* REQUIRED WORK
When you return the lines below, go from the first through the line with "The width and height of the screenshot is (516, 284).", keep them exact, and leave out every picture.

* TASK INPUT
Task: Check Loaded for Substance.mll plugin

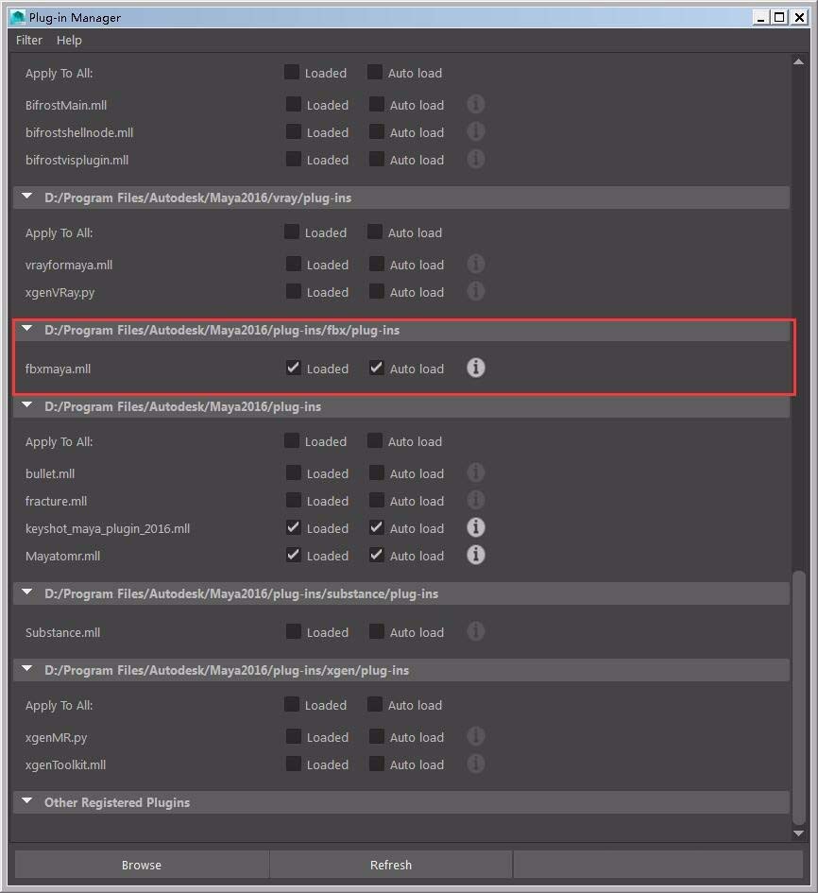Action: pyautogui.click(x=291, y=631)
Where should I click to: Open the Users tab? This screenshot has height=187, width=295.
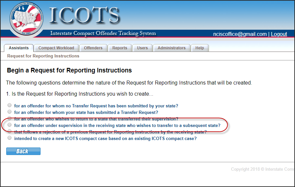[142, 48]
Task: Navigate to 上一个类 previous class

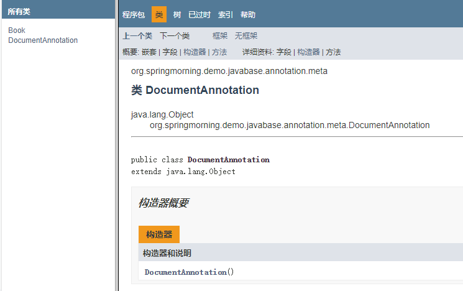Action: tap(137, 36)
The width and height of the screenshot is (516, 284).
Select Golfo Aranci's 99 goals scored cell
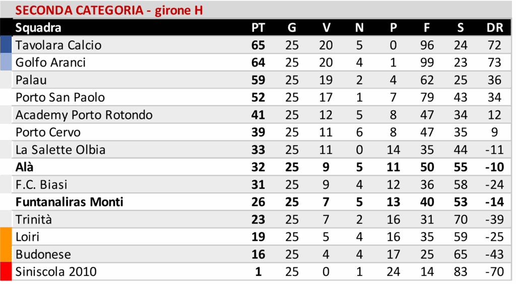coord(427,62)
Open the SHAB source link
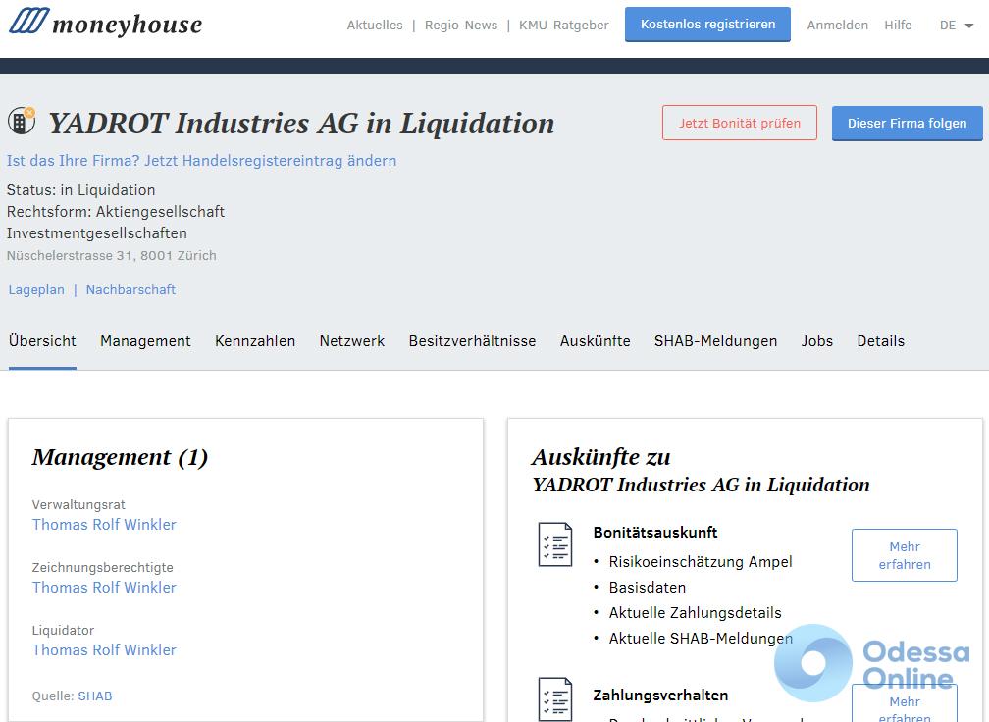Screen dimensions: 989x722 [95, 696]
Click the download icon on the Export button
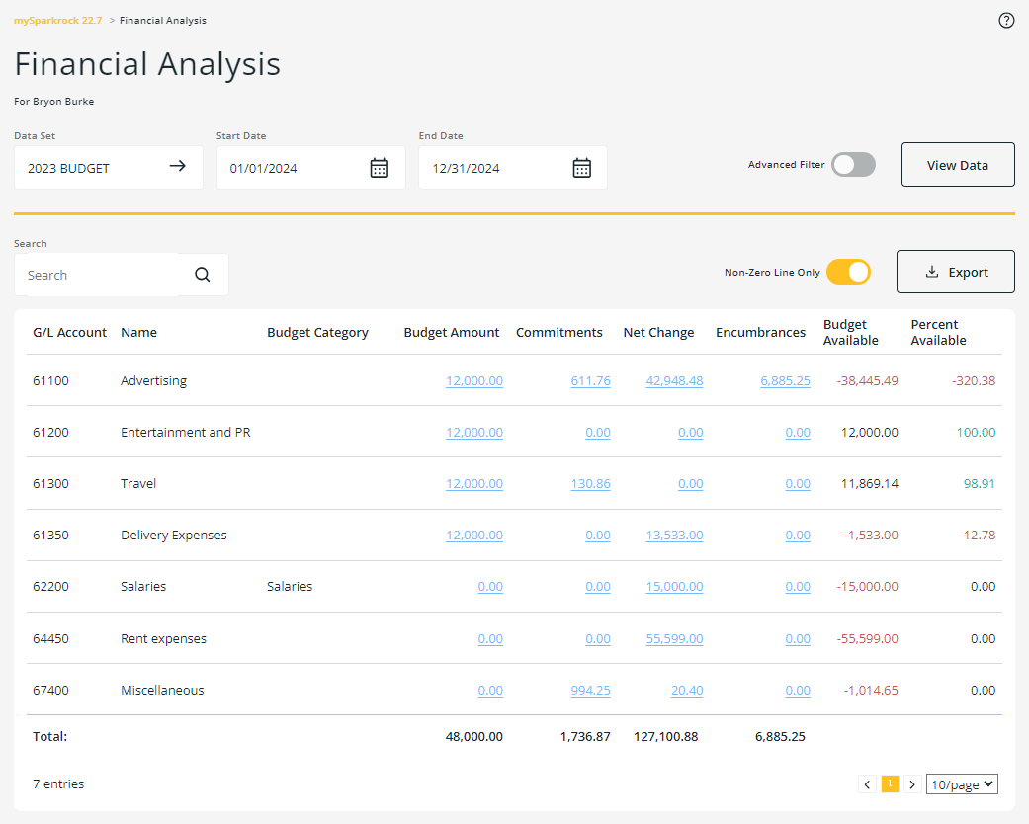The width and height of the screenshot is (1029, 824). (x=932, y=271)
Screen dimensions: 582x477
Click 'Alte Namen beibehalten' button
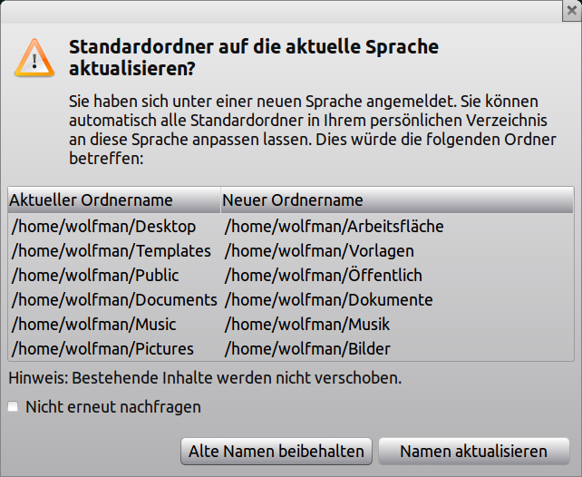(276, 451)
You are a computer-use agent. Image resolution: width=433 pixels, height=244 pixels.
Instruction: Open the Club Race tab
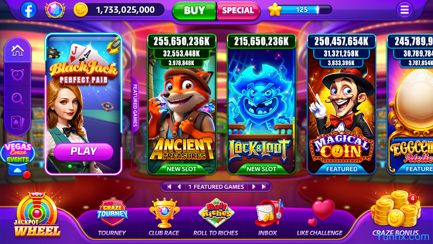pyautogui.click(x=164, y=218)
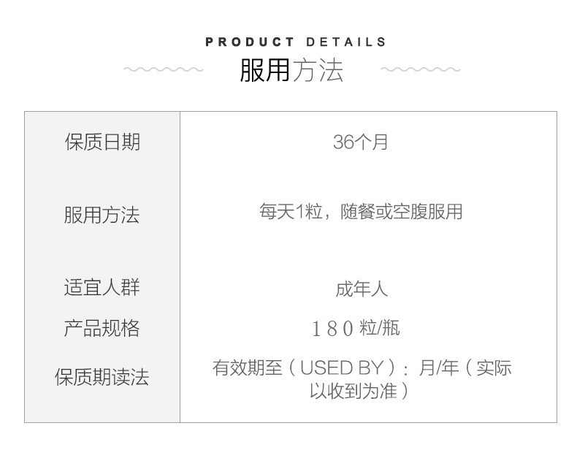This screenshot has width=577, height=469.
Task: Click the left wavy decorative line
Action: [164, 69]
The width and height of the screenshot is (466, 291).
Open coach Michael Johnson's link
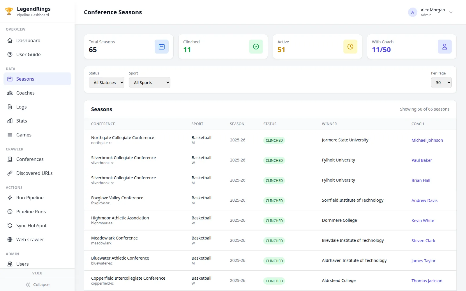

* FINISHED TASK
Task: Check Loaded for Substance.mll plugin

Action: pyautogui.click(x=291, y=631)
Where should I click to: Open the Users tab? This screenshot has height=187, width=295.
[142, 48]
Task: Navigate to 上一个类 previous class

Action: tap(137, 36)
The width and height of the screenshot is (516, 284).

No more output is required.